Illegal Drugs Cheaper and Stronger, Despite War on Drugs
The world market has cheaper and more potent illegal drugs, despite law enforcement efforts to curb supply, according to a new study published this week in the British Medical Journal Open. The report follows calls to the United Nations from Latin American leaders to refocus the 52-year-old global War on Drugs.
The International Centre for Science in Drug Policy analyzed two decades of “global drug surveillance data” and found that “there has been a general pattern of increased illegal drug supply, as defined through lower price, and higher purity of heroin, cocaine and cannabis (marijuana).”
Street prices of drugs, adjusted for inflation and purity, fell in real terms between 1990 and 2010, according to the Vancouver-based center. Statistics also show a substantial and consistent increase in the amount of illegal drugs seized by law enforcement agencies during the same time span.
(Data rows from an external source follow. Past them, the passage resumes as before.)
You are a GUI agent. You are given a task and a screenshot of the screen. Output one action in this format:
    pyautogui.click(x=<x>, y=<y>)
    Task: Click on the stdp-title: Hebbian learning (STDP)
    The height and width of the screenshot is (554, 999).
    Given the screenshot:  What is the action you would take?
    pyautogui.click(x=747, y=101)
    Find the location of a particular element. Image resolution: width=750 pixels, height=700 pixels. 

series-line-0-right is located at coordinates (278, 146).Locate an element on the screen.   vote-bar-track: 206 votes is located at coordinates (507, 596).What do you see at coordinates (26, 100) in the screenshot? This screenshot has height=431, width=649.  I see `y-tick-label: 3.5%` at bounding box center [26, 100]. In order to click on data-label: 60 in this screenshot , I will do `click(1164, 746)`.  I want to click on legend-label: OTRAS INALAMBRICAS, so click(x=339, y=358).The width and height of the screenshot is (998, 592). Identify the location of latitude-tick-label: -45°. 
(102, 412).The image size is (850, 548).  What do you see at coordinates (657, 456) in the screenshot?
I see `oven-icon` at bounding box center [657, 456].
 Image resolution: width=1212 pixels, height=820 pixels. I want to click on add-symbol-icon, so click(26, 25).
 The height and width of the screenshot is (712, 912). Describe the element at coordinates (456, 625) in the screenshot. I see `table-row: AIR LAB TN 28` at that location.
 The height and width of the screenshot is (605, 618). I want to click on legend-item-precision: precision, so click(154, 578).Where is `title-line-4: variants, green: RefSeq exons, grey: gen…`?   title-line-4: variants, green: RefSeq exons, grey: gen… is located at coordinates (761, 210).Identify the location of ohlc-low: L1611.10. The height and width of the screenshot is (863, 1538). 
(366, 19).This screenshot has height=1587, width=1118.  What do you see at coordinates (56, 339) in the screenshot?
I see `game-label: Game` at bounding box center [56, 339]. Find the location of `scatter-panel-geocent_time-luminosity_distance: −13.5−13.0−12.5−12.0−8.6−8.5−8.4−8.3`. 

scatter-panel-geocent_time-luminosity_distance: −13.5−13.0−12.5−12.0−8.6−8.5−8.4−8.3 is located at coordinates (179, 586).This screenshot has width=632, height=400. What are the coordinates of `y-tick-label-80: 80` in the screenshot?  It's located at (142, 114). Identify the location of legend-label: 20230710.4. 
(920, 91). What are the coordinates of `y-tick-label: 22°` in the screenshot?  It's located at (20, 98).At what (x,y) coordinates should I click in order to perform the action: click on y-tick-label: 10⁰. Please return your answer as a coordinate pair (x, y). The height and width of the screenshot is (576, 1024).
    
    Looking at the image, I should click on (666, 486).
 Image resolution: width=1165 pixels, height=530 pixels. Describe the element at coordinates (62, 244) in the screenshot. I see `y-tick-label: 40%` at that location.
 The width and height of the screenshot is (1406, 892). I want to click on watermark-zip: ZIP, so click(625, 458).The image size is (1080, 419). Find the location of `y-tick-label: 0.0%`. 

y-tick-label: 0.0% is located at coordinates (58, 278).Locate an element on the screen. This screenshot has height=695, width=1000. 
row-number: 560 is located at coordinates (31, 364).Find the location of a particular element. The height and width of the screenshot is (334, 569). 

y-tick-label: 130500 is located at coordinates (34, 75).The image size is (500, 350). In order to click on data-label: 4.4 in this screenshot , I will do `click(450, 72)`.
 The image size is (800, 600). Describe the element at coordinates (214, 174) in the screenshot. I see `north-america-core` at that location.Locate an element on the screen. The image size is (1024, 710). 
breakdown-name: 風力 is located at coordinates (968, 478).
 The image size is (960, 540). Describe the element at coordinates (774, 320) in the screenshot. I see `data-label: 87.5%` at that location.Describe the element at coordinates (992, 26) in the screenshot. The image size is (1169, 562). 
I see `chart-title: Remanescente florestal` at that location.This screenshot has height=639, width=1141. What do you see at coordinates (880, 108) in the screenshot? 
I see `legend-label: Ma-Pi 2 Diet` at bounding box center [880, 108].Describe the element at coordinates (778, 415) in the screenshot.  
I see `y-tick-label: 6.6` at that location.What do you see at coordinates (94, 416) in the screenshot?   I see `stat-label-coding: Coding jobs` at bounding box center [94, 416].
The center’s researchers highlight the need to re-examine the effectiveness of counternarcotics tactics that put “disproportionate emphasis on supply reduction.”
Drug use should be considered “a public health issue rather than a criminal justice issue,” emphasizes study co-author Dr. Evan Wood, scientific chair of the centre and Canada research chair in Inner City Medicine at the University of British Columbia.
The study used seven drug surveillance systems to assess indicators of illegal drug markets in Europe, the United States, and Australia. Drug seizures were gauged for the drug producing regions of Latin America, Afghanistan, and Southeast Asia.
Wood notes that current efforts to shrink the illicit drug supply are “unlikely to be successful” and that there is a “clear” need for other strategies that can “effectively reduce drug-related harm.”
More and more Latin American leaders are recognizing that the War on Drugs must change from its dynamic centered primarily on prohibition, or continue its losing battle.
Costa Rica, Guatemala, Colombia, and México joined in a renewed call to reform the global strategy on drugs during last week’s 68th UN General Assembly. “We must assess the internationally agreed policies, in search of more effective results from the perspective of health, a framework of respect of human rights, and a perspective of lessening damages . . . especially reducing the level of violence . . . cooperation should be strengthened to reduce the flow of illegal arms and funds that finance criminal networks.”
“Fifty-two years ago, the convention that gave birth to the war on drugs was approved. Today, we must acknowledge, that war has not been won,” Colombian President Juan Manuel Santos told the General Assembly. “And I say this as the president of the country which has suffered more deaths, more blood and more sacrifices in this war.”
Guatemalan President Otto Pérez Molina, elected in 2011 on the promise of cracking down on organized crime, reminded the UN that “the war against drugs has not borne the desired results, and that we cannot continue doing the same, waiting for different results.” Pérez Molina last year was the first sitting leader to suggest “regulation to allow legal access of drugs currently prohibited” at a General Assembly.
Santos said the UN should discuss and include the Organization of American States’ May 2013 study on new approaches to dealing with illicit drugs before the General Assembly Special Session on Drugs set for 2016. “This is a global problem that requires a global solution.”
Meanwhile, Uruguay this month is set to pass benchmark legislation that would make it the first country on the continent to create a fully-legal marijuana market.
Policymakers believe “drugs are harmful, therefore they must be kept illegal,” says Fernando Cardoso, the former president of Brazil and a proponent of drug policy reform. “What they fail to consider is, as this and other research suggests, that drugs are more harmful — to society, individuals, and the taxpayer — precisely because they are illegal.”